Dataset entries
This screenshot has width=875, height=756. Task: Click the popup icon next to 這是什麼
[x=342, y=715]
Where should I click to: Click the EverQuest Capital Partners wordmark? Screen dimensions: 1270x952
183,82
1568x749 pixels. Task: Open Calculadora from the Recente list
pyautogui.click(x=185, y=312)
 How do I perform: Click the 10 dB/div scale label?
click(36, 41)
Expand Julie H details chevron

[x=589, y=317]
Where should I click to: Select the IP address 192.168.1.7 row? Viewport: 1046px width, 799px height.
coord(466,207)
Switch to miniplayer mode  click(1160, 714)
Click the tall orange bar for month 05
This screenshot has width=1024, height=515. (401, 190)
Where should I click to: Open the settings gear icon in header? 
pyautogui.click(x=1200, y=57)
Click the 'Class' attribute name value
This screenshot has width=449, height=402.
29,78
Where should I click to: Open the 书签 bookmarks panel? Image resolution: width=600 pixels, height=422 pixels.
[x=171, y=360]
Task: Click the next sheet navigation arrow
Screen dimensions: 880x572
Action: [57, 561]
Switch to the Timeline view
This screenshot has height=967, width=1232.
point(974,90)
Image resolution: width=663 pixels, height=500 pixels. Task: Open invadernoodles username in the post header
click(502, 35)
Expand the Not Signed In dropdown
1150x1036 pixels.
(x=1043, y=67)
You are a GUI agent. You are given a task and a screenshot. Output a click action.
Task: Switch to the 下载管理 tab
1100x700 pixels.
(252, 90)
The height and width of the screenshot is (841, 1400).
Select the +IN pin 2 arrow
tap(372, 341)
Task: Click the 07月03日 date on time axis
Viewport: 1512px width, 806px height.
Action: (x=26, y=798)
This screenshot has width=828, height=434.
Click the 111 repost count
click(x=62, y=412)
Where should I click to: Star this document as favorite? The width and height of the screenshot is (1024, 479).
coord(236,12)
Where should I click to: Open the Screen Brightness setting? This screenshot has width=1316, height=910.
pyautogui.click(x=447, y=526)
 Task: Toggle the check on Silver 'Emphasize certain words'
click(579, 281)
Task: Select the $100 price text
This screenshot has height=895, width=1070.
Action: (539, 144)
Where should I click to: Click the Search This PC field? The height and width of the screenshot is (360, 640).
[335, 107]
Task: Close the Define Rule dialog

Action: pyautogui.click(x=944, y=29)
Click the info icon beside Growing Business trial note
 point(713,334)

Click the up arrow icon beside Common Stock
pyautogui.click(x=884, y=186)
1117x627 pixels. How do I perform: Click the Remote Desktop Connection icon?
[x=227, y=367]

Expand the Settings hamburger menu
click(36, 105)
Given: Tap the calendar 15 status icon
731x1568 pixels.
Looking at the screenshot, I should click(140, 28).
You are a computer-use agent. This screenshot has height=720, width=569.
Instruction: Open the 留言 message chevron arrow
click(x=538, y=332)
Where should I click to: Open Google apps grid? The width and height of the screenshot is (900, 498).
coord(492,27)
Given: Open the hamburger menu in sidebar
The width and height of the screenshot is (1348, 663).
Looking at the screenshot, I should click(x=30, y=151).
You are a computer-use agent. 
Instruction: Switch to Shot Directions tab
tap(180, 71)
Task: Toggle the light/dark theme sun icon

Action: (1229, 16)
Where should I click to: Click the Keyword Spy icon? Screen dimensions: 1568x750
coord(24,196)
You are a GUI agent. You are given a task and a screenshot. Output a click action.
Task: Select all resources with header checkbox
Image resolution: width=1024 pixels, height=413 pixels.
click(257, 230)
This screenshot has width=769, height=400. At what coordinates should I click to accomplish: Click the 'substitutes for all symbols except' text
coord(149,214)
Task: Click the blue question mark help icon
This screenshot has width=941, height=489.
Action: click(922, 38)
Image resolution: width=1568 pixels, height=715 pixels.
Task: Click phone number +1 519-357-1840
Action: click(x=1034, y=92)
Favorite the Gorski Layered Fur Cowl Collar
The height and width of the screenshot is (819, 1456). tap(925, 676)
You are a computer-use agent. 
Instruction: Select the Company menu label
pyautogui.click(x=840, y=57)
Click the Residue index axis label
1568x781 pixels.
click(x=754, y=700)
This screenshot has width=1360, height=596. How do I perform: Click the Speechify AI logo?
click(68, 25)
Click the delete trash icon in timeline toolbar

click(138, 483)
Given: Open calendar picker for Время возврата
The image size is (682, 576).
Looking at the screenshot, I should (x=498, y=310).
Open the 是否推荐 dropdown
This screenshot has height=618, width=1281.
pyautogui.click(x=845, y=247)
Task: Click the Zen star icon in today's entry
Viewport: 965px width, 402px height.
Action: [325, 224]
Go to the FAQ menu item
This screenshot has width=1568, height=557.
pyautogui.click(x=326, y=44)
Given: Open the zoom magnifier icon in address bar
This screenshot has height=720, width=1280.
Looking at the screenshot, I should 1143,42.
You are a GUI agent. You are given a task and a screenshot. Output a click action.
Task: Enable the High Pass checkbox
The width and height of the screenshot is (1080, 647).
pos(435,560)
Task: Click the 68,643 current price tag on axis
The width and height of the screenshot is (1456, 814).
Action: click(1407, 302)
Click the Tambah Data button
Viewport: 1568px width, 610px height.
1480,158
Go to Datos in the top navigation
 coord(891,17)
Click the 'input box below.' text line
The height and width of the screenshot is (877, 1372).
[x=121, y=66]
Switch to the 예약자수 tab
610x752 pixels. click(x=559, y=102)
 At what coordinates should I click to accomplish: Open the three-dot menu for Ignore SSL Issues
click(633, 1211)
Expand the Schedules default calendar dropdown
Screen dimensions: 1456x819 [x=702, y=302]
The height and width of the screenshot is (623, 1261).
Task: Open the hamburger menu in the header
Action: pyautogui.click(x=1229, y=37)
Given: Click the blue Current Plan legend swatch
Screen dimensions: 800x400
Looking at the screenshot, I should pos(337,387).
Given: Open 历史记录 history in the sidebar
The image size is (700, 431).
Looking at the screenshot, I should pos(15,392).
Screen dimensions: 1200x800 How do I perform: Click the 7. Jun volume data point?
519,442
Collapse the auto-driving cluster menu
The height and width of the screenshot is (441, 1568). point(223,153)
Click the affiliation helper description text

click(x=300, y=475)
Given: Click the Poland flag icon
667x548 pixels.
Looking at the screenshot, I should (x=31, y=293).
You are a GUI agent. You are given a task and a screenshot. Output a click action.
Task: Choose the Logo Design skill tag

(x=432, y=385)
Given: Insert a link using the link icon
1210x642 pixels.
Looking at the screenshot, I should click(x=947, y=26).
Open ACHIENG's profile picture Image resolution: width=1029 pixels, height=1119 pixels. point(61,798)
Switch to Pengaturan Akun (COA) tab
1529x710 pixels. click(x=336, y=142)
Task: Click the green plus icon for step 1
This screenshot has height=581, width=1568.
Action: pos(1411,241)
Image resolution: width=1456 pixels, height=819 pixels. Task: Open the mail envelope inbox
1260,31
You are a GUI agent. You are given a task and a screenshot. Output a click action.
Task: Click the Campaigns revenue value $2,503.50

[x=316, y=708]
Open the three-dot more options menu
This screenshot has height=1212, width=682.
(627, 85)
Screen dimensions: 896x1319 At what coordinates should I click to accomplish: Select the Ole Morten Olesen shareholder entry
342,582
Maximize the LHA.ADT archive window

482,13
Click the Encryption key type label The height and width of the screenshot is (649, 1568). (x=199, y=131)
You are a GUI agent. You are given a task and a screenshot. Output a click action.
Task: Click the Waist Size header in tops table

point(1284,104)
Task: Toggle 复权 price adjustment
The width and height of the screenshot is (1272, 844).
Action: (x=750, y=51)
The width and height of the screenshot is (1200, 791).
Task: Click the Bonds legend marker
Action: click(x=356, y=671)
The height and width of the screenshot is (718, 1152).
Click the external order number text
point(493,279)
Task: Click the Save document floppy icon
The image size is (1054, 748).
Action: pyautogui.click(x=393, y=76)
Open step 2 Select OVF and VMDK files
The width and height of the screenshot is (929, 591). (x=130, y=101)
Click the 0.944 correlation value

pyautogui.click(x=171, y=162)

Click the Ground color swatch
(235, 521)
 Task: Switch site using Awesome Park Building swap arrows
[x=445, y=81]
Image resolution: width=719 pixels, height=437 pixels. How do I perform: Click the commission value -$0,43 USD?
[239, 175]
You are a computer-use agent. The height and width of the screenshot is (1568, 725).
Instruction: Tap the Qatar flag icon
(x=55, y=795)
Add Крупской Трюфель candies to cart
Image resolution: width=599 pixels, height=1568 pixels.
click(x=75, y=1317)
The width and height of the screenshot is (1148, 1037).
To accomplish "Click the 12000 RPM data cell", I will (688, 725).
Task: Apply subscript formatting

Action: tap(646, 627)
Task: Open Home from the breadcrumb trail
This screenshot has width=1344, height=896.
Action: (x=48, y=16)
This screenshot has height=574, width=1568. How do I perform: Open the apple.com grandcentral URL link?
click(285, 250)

▸ **Prompt**
Output exactly, and only, the lines running from the one that contains "Instruction: Tap the Qatar flag icon" through the last line of the entries above.

▸ **Problem solution**
Instruction: Tap the Qatar flag icon
(x=55, y=795)
Add Крупской Трюфель candies to cart
Image resolution: width=599 pixels, height=1568 pixels.
click(x=75, y=1317)
The width and height of the screenshot is (1148, 1037).
To accomplish "Click the 12000 RPM data cell", I will (688, 725).
Task: Apply subscript formatting

Action: tap(646, 627)
Task: Open Home from the breadcrumb trail
This screenshot has width=1344, height=896.
Action: (x=48, y=16)
This screenshot has height=574, width=1568. How do I perform: Open the apple.com grandcentral URL link?
click(285, 250)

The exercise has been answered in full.